* start Data for the task *

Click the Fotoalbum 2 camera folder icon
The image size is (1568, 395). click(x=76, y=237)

* end Data for the task *
* start Data for the task *

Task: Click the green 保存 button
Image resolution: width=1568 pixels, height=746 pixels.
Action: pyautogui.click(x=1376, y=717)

* end Data for the task *
* start Data for the task *

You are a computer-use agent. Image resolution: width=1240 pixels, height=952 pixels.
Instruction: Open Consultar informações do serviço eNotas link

* end Data for the task *

**Requirements:** Retype the lines from the one containing "Task: Click the green 保存 button" through the one containing "Action: pyautogui.click(x=1376, y=717)", including both of those lines, with no change.

**Full response:**
Task: Click the green 保存 button
Image resolution: width=1568 pixels, height=746 pixels.
Action: pyautogui.click(x=1376, y=717)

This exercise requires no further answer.